Peu de données avant l'AMM…
L'Agence européenne du médicament (EMA) a publié un rapport sur les dix premières années de sa pratique des AMM conditionnelles, de 2006 à 2016 (1). Pendant cette période, 30 médicaments ont fait l'objet d'AMM conditionnelles, surtout dans les domaines de la cancérologie et de l'infectiologie. Elles ont été octroyées sur la base des résultats de 58 essais cliniques au total (1).
Seuls 15 des 30 médicaments autorisés l'ont été sur la base des résultats d'au moins un essai clinique dit de phase III, avec parfois uniquement des résultats préliminaires. Plus de la moitié des 58 essais étaient des essais dits de phase I ou II, c'est-à-dire des essais exploratoires, qui servent le plus souvent à émettre des hypothèses à ensuite évaluer dans des essais de plus grande ampleur (1à3).
Seulement 34 essais étaient randomisés et comprenaient un comparateur ; 20 n'avaient pas de comparateur. Sur les 37 essais comparatifs (dont 3 non randomisés), 2 essais seulement comportaient un comparateur autre qu'un placebo ou une absence de traitement (1).
Ces limites méthodologiques ont-elles été compensées par les essais menés après l'AMM ?
… et guère plus après l'AMM
L'EMA a demandé aux firmes la réalisation de 77 essais cliniques en post-AMM pour compléter l'évaluation de ces 30 médicaments. 25 de ces essais ont été à nouveau de type exploratoire, et 28 étaient non comparatifs (1). Les chercheurs de l'Institut de recherche pharmacologique italien Mario Negri, très critiques sur ces AMM, déplorent que seulement 9 essais sur 77 comportaient comme critère d'évaluation la survie globale (4).
Sur les 30 AMM conditionnelles, 17 l'étaient encore en 2016, 11 ont été converties en AMM classique, après une durée médiane de 4 ans, et 2 ont été retirées à la demande de la firme (1).
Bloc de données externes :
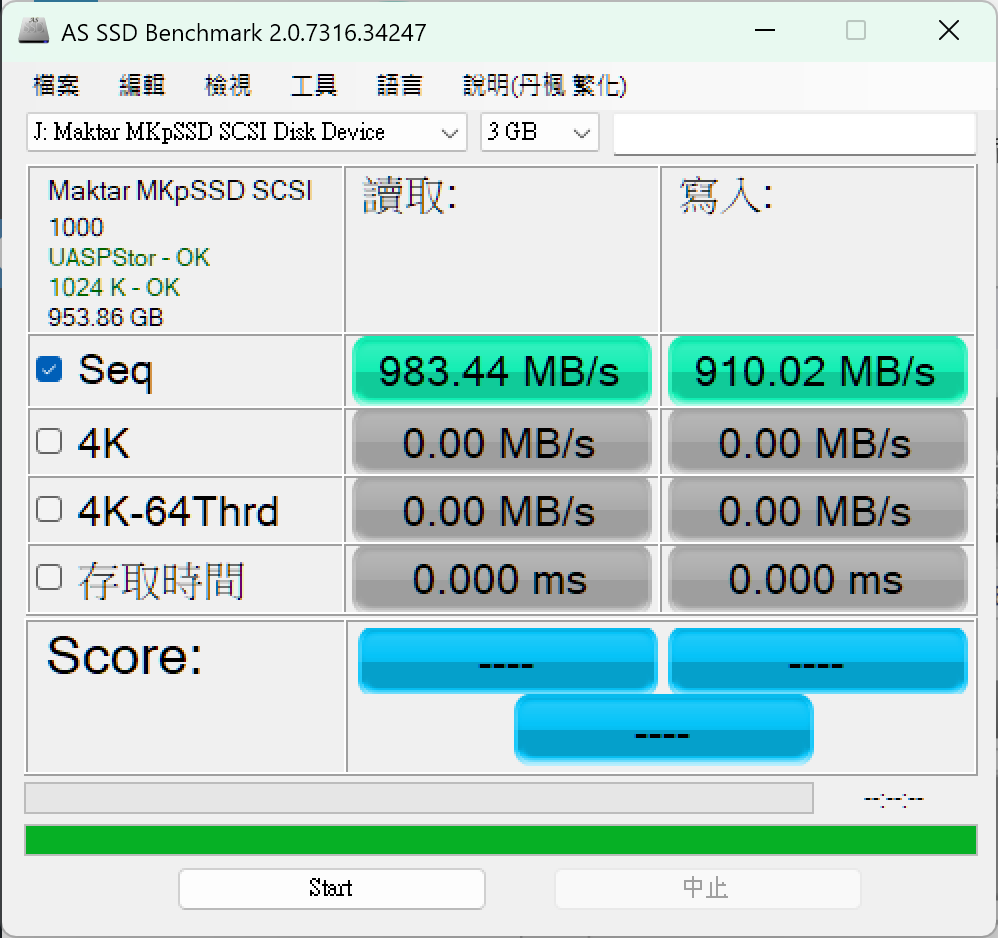Enable the 4K test checkbox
L'EMA se félicite que l'AMM conditionnelle permette l'arrivée d'un médicament sur le marché environ 4 ans plus tôt par rapport à une AMM classique, les patients ayant ainsi accès plus tôt à des médicaments nouveaux (1). Mais accès à quel bénéfice thérapeutique ? À quels effets indésirables ? Des questions qui restent sans réponse si l'EMA n'est pas plus exigeante, avec le risque de laisser longtemps les patients exposés à des médicaments dont la balance bénéfices-risques n'est pas favorable.